WHAT TO DO:
From the entries below, copy exactly the lines from the one that contains "Task: Click the x_N y_N z_N line" through the one that contains "Given: Toggle the Ignore mask blank checkbox", both included, and only those.

(GIVEN DATA begins)

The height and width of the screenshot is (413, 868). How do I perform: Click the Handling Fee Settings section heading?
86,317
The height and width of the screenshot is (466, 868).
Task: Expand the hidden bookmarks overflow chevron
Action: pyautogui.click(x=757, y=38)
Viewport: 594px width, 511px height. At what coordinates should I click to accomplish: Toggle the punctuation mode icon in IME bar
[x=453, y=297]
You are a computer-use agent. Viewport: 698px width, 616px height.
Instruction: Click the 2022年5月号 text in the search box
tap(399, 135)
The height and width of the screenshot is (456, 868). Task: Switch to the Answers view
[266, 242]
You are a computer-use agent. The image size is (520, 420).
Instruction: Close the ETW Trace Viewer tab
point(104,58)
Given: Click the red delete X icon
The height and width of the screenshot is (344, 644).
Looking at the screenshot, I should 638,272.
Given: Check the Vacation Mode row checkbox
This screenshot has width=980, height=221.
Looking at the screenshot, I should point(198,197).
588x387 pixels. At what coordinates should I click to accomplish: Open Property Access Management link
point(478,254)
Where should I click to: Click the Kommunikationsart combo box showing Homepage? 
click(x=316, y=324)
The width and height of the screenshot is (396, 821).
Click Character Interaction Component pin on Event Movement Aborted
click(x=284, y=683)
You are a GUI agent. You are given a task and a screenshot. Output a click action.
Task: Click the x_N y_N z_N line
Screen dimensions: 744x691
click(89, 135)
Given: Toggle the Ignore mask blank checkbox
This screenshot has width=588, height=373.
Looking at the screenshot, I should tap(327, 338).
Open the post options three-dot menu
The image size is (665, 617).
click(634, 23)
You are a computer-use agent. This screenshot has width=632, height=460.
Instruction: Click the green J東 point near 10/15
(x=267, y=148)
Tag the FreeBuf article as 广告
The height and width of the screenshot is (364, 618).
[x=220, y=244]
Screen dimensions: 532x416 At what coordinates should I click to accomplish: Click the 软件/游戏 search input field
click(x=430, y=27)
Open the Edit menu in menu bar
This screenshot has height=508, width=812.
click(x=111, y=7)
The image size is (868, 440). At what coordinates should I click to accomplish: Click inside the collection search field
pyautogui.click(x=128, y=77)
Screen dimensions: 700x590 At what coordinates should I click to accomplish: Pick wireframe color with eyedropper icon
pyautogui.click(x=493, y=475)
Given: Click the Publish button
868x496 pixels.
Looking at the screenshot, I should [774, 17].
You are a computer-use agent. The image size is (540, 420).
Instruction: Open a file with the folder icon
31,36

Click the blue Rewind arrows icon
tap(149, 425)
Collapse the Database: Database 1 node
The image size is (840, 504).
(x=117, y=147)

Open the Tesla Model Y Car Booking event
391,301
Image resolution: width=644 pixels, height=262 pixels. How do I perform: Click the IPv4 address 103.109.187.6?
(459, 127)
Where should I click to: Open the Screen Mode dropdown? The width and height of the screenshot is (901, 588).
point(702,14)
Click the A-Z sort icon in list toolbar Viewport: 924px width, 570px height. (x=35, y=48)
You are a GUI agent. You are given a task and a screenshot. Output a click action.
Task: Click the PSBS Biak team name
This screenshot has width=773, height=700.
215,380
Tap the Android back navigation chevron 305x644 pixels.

(GIVEN DATA ends)

FINAL ANSWER:
Task: Click the x_N y_N z_N line
Screen dimensions: 744x691
click(89, 135)
Given: Toggle the Ignore mask blank checkbox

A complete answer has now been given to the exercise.